一応、ここまでの作業でトンネルは確立されてますが、もうひとつ Split Tunnels の設定が必要な場合があります。
Split Tunnels とは、特定のネットワークやドメインへのパケットが、Cloudflare Zero Trust 方向へルーティングされる/されない ように制御する設定です。

Split Tunnels の設定は Zero Trust のダッシュボード画面から
SettingsWarp ClientDefaultConfigureSplit TunnelsManage

を開きます(Default以外にプロファイルがある場合は後からそちらも確認が必要)

ここで、 Manage ボタンを押す前に、以下の Include IPs and domains Exclude IPs and domains のどちらが選択された状態か確認してください。

Exclude IPs and domains が選択されている場合、デフォルトで全ての通信はCloudflare Zero Trustネットワークを通り、この後 Manage画面で設定するドメイン、IPアドレスはCloudflareを通らず、LANやインターネットに出て行きます。

Include IPs and domains が選択されている場合はその逆で、Manageで設定されたドメイン、IPアドレスだけがCloudflareを通り、それ以外は全てLANやインターネットに出て行きます。

ここではデフォルトの Exclude IPs and domains が選択されているものとして記述します。

トンネル越しにSSHアクセスするアドレス帯がCloudflare Zero Trustを通るように設定

Manage ボタンをクリックして、下の画面で今回トンネル対象の 192.168.0.0/24 がリストに存在しないか確認します。
もし存在した場合は右端のメニューから削除してください。
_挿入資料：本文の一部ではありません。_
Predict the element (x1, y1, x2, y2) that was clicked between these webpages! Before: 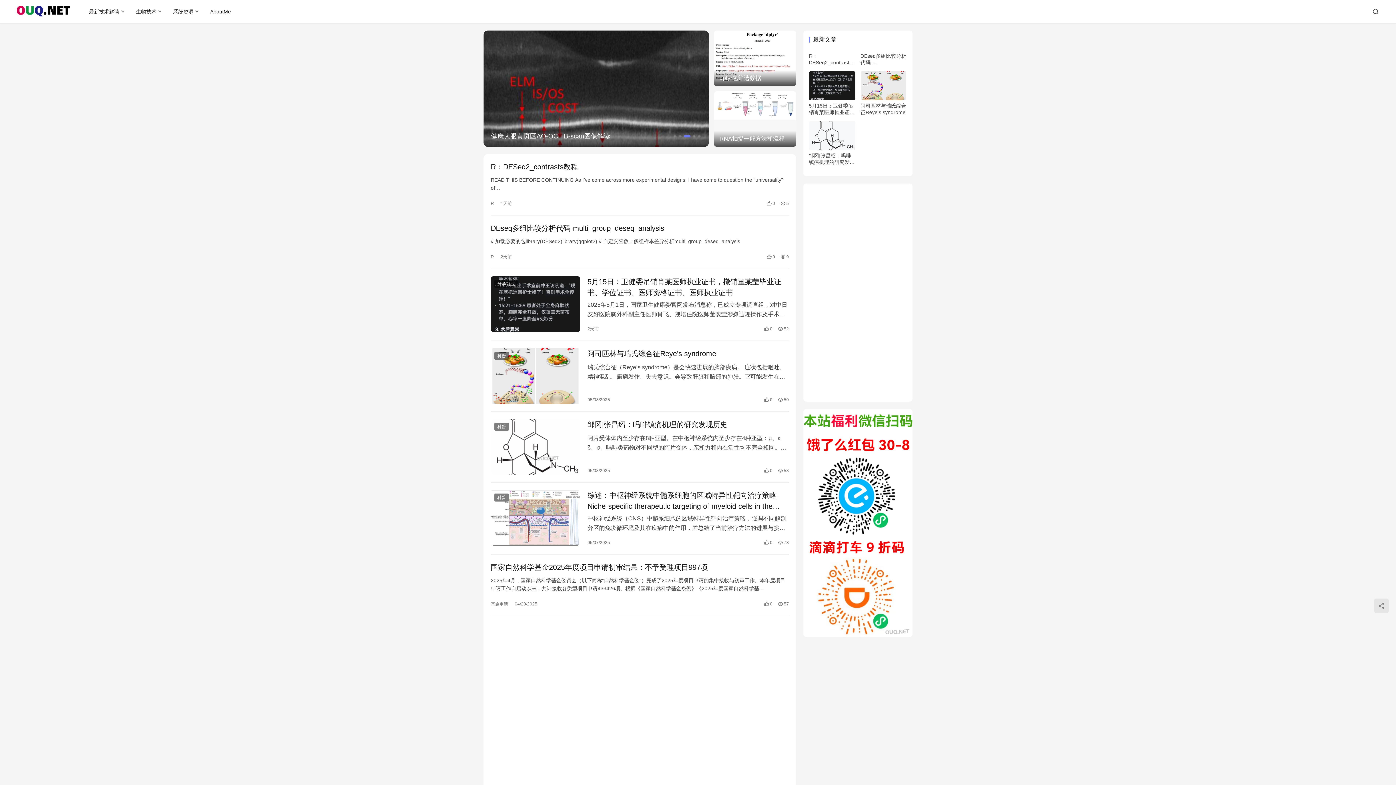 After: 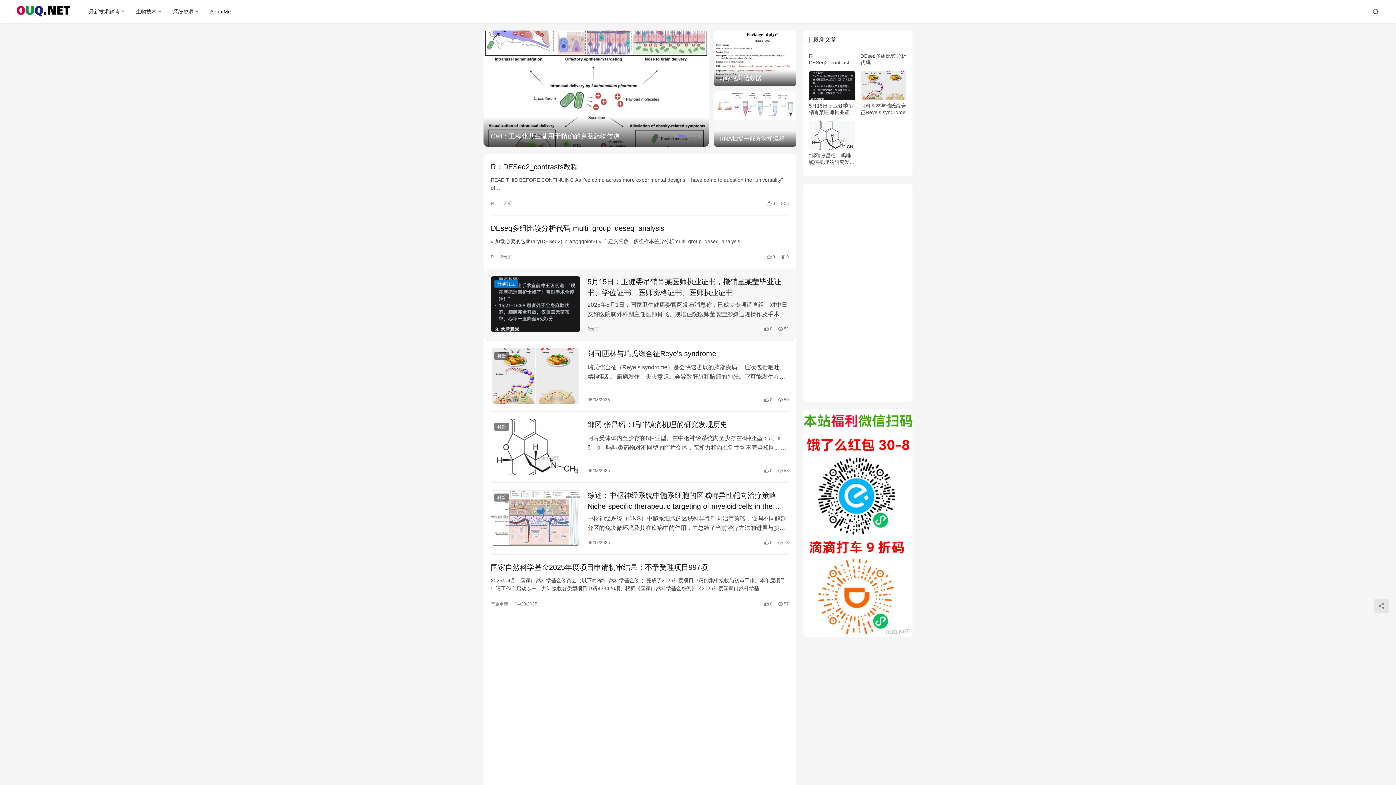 Action: bbox: (494, 280, 517, 288) label: 升学就业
これで 192.168.0.0/24 へのパケットは Cloudflare Zero Trust のネットワークへルーティングされるようになりました(変更はただちに各クライアントへ通知・適用されます)。

接続確認

以上でトンネル設定は終わりです。Cloudflare ONEアプリを入れてzero truestネットワークに所属しているマシンから、今回cloudflaredをセットアップした対象インスタンスにSSHログインできることを確認します。
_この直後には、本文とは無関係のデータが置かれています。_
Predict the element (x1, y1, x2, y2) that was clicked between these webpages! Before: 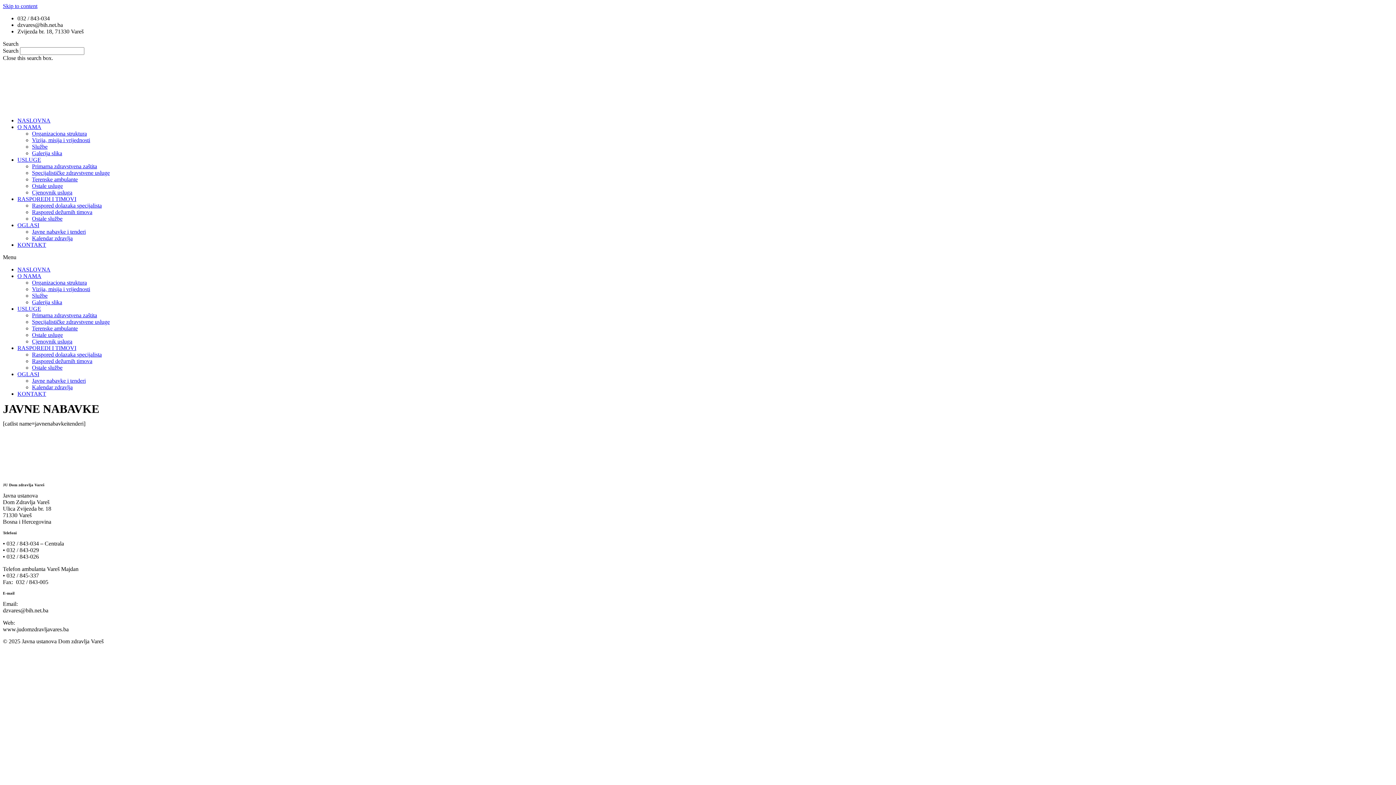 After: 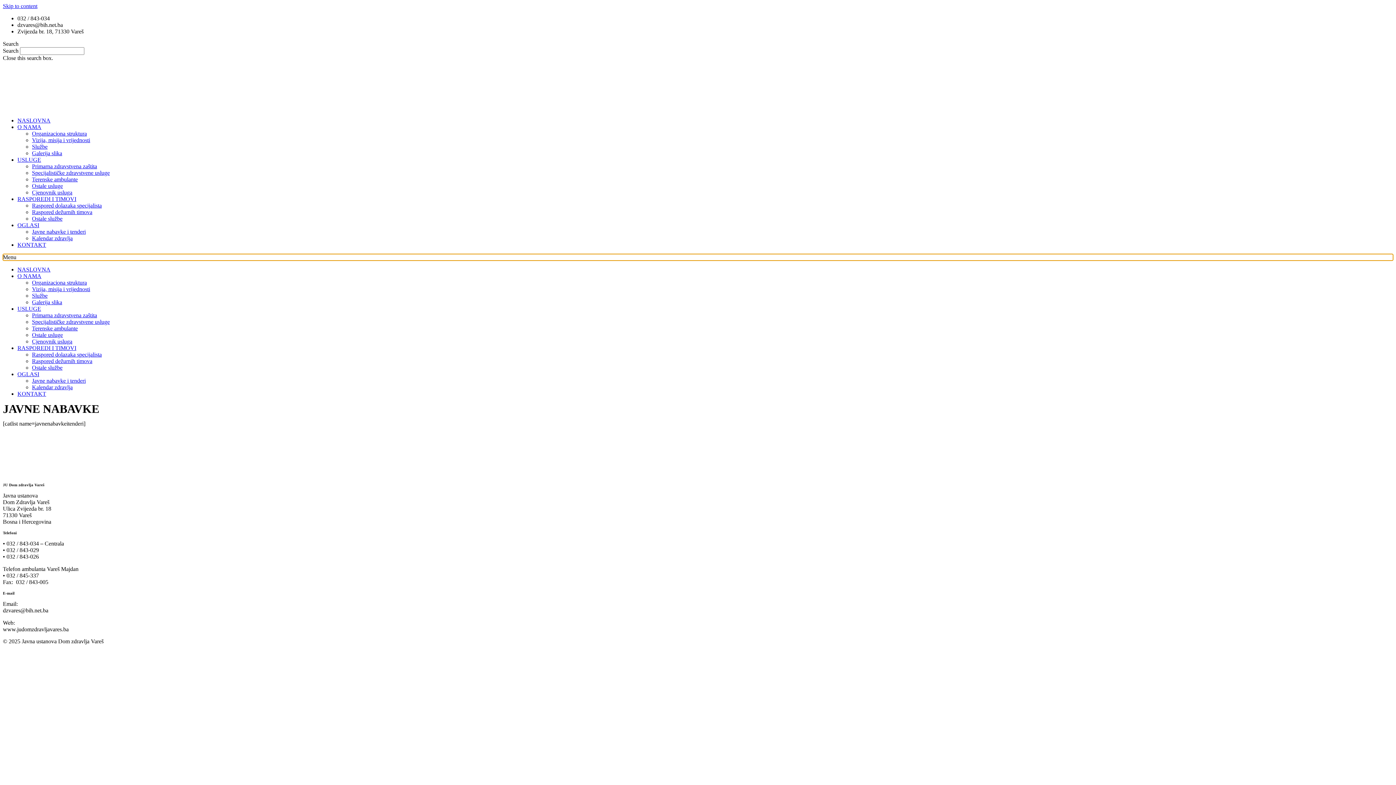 Action: bbox: (2, 254, 1393, 260) label: Menu Toggle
  • 問題なかったら、次はCIDRが 192.168.0.0/24 の別のインスタンスにSSHログインできることを確認します。追加の設定をしなくてもSSHログインできるはずです。
  • もしネットワークの疎通が無くてログインできない場合は、セキュリティグループなどを確認してください。

注意) 思わず疎通確認にpingを使いたくなりますが、トンネル越しにpingは届かないっぽいので、SSHで試すかtelnetでポートがあいてるか確認するのがいいです。